Locks aren't only in your code but also in the APIs you use: e.g. the heap manager (whenever you allocate and delete memory), maybe in your logger implementation, maybe in some of the O/S APIs, etc.
Should I start questioning the locks and looking to a lock-free strategy
I always question the locks, but have never used a lock-free strategy; instead my ambition is to use locks where necessary, so that it's always threadsafe but will never deadlock, and to ensure that locks are acquired for a tiny amount of time (e.g. for no more than the amount of time it takes to push or pop a pointer on a thread-safe queue), so that the maximum amount of time that a thread may be blocked is insignificant compared to the time it spends doing useful work.
You don't mention the language you're using, so I'll make a general statement on locking. Locking is fairly expensive, especially the naive locking that is native to many languages. In many cases you are reading a shared variable (as opposed to writing). Reading is threadsafe as long as it is not taking place simultaneously with a write. However, you still have to lock it down. The most naive form of this locking is to treat the read and the write as the same type of operation, restricting access to the shared variable from other reads as well as writes. A read/writer lock can dramatically improve performance. One writer, infinite readers. On an app I've worked on, I saw a 35% performance improvement when switching to this construct. If you are working in .NET, the correct lock is the ReaderWriterLockSlim.
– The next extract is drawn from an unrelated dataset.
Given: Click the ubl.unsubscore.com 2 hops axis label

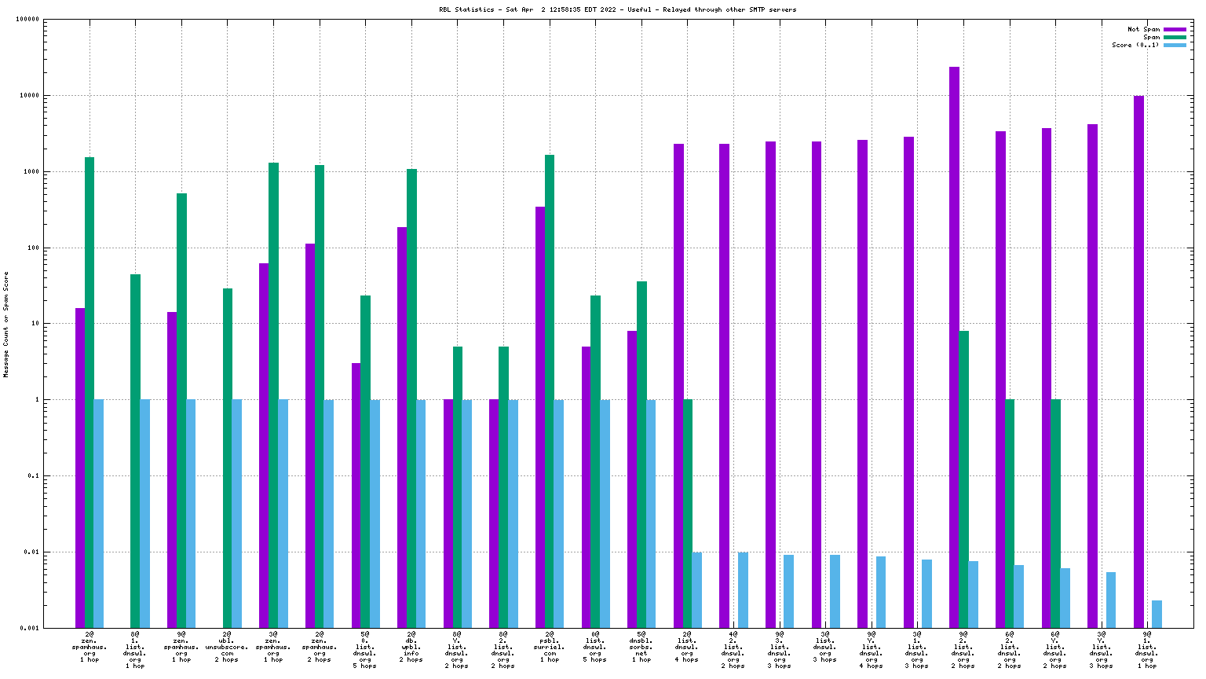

I recommend looking into running multiple processes rather than multiple threads within the same process, if it is a server application.
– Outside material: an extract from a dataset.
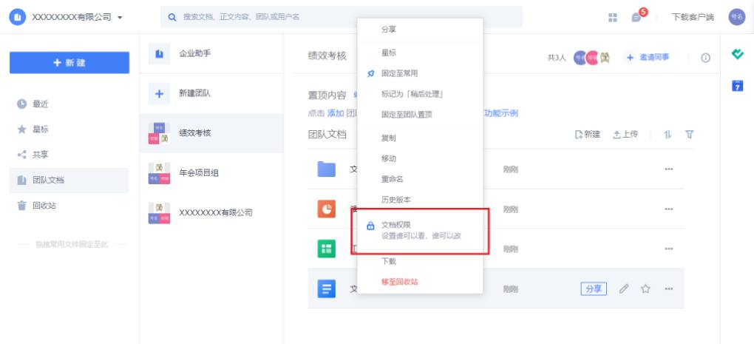Viewport: 754px width, 344px height.
Task: Open more options for the presentation file row
Action: [668, 209]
The benefit of dividing the work between several processes on one machine is that it is easy to increase the number of servers when more performance is needed than a single server can deliver.
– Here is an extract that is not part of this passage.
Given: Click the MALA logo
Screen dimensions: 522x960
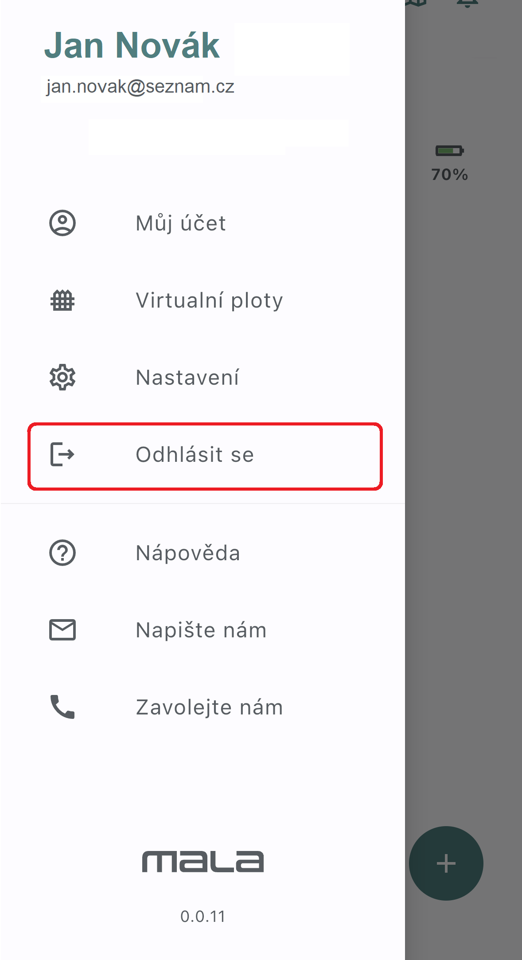Looking at the screenshot, I should tap(203, 862).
You also reduce the risks involved with complex multithreaded applications where deadlocks, bottlenecks etc reduce the total performance.
There are commercial frameworks that simplifies server software development when it comes to load balancing and distributed queue processing, but developing your own load sharing infrastructure is not that complicated compared with what you will encounter in general in a multi-threaded application.
I'm using Delphi 7
You might be using COM objects, then, explicitly or implicitly; if you are, COM objects have their own complications and restrictions on threading: Processes, Threads, and Apartments.
You should first get a tool to monitor threads specific to your language, framework and IDE. Your own logger might do fine too (Resume Time, Sleep Time + Duration). From there you can check for bad performing threads that don't execute much or are waiting too long for something to happen, you might want to make the event they are waiting for to occur as early as possible.
As you want to use both cores you should check the usage of the cores with a tool that can graph the processor usage on both cores for your application only, or just make sure your computer is as idle as possible.
Besides that you should profile your application just to make sure that the things performed within the threads are efficient, but watch out for premature optimization. No sense to optimize your multiprocessing if the threads themselves are performing bad.
Looking for a lock-free strategy can help a lot, but it is not always possible to get your application to perform in a lock-free way.
Threads don't equal performance, always.
Things are a lot better in certain operating systems as opposed to others, but if you can have something sleep or relinquish its time until it's signaled...or not start a new process for virtually everything, you're saving yourself from bogging the application down in context switching.